## EXERCISE OBJECTIVE:
Start at the top of the records below and copy them exactly to the end.
━━━ DATASET
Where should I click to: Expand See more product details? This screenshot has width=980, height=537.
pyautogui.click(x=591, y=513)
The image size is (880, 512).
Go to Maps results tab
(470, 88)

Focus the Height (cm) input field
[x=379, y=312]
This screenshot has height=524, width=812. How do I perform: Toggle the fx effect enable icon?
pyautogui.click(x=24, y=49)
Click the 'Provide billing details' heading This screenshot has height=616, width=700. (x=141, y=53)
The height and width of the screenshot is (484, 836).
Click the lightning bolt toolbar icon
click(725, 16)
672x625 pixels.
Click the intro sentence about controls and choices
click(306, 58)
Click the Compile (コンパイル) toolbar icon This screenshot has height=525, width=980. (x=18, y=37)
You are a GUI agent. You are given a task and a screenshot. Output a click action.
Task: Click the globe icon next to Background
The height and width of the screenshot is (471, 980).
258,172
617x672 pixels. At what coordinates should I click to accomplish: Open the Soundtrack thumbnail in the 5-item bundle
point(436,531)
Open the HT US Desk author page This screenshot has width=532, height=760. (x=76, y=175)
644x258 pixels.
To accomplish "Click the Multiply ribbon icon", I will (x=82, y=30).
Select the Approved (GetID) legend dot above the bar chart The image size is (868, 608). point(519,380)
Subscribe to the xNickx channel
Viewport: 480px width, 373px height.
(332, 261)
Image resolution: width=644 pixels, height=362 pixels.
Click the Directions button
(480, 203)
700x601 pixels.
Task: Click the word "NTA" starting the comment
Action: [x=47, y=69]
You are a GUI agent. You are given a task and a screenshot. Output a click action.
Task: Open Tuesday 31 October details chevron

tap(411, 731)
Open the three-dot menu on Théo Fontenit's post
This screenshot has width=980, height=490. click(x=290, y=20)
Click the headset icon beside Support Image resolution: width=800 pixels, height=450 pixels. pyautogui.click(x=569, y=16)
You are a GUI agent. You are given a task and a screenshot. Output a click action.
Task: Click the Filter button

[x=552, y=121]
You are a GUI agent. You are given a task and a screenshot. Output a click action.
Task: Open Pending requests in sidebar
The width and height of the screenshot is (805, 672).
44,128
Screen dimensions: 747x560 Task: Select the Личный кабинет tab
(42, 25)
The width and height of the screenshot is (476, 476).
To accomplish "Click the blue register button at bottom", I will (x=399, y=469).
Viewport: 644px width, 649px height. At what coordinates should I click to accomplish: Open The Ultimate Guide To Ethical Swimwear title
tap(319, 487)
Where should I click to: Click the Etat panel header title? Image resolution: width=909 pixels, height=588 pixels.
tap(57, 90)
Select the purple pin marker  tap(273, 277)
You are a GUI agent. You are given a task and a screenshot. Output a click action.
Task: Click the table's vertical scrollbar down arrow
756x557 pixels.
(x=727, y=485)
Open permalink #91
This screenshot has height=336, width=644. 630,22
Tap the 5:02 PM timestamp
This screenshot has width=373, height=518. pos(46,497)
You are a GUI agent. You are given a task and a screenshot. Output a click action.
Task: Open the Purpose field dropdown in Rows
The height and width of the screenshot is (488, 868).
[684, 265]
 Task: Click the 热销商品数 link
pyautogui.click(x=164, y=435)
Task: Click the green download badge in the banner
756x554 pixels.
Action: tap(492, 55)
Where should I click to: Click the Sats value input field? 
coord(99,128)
━━━━━━
## EXERCISE RESPONSE:
Where should I click to: Expand See more product details? This screenshot has width=980, height=537.
pyautogui.click(x=591, y=513)
The image size is (880, 512).
Go to Maps results tab
(470, 88)

Focus the Height (cm) input field
[x=379, y=312]
This screenshot has height=524, width=812. How do I perform: Toggle the fx effect enable icon?
pyautogui.click(x=24, y=49)
Click the 'Provide billing details' heading This screenshot has height=616, width=700. (x=141, y=53)
The height and width of the screenshot is (484, 836).
Click the lightning bolt toolbar icon
click(725, 16)
672x625 pixels.
Click the intro sentence about controls and choices
click(306, 58)
Click the Compile (コンパイル) toolbar icon This screenshot has height=525, width=980. (x=18, y=37)
You are a GUI agent. You are given a task and a screenshot. Output a click action.
Task: Click the globe icon next to Background
The height and width of the screenshot is (471, 980).
258,172
617x672 pixels. At what coordinates should I click to accomplish: Open the Soundtrack thumbnail in the 5-item bundle
point(436,531)
Open the HT US Desk author page This screenshot has width=532, height=760. (x=76, y=175)
644x258 pixels.
To accomplish "Click the Multiply ribbon icon", I will (x=82, y=30).
Select the Approved (GetID) legend dot above the bar chart The image size is (868, 608). point(519,380)
Subscribe to the xNickx channel
Viewport: 480px width, 373px height.
(332, 261)
Image resolution: width=644 pixels, height=362 pixels.
Click the Directions button
(480, 203)
700x601 pixels.
Task: Click the word "NTA" starting the comment
Action: [x=47, y=69]
You are a GUI agent. You are given a task and a screenshot. Output a click action.
Task: Open Tuesday 31 October details chevron

tap(411, 731)
Open the three-dot menu on Théo Fontenit's post
This screenshot has width=980, height=490. click(x=290, y=20)
Click the headset icon beside Support Image resolution: width=800 pixels, height=450 pixels. pyautogui.click(x=569, y=16)
You are a GUI agent. You are given a task and a screenshot. Output a click action.
Task: Click the Filter button

[x=552, y=121]
You are a GUI agent. You are given a task and a screenshot. Output a click action.
Task: Open Pending requests in sidebar
The width and height of the screenshot is (805, 672).
44,128
Screen dimensions: 747x560 Task: Select the Личный кабинет tab
(42, 25)
The width and height of the screenshot is (476, 476).
To accomplish "Click the blue register button at bottom", I will (x=399, y=469).
Viewport: 644px width, 649px height. At what coordinates should I click to accomplish: Open The Ultimate Guide To Ethical Swimwear title
tap(319, 487)
Where should I click to: Click the Etat panel header title? Image resolution: width=909 pixels, height=588 pixels.
tap(57, 90)
Select the purple pin marker  tap(273, 277)
You are a GUI agent. You are given a task and a screenshot. Output a click action.
Task: Click the table's vertical scrollbar down arrow
756x557 pixels.
(x=727, y=485)
Open permalink #91
This screenshot has height=336, width=644. 630,22
Tap the 5:02 PM timestamp
This screenshot has width=373, height=518. pos(46,497)
You are a GUI agent. You are given a task and a screenshot. Output a click action.
Task: Open the Purpose field dropdown in Rows
The height and width of the screenshot is (488, 868).
[684, 265]
 Task: Click the 热销商品数 link
pyautogui.click(x=164, y=435)
Task: Click the green download badge in the banner
756x554 pixels.
Action: tap(492, 55)
Where should I click to: Click the Sats value input field? 
coord(99,128)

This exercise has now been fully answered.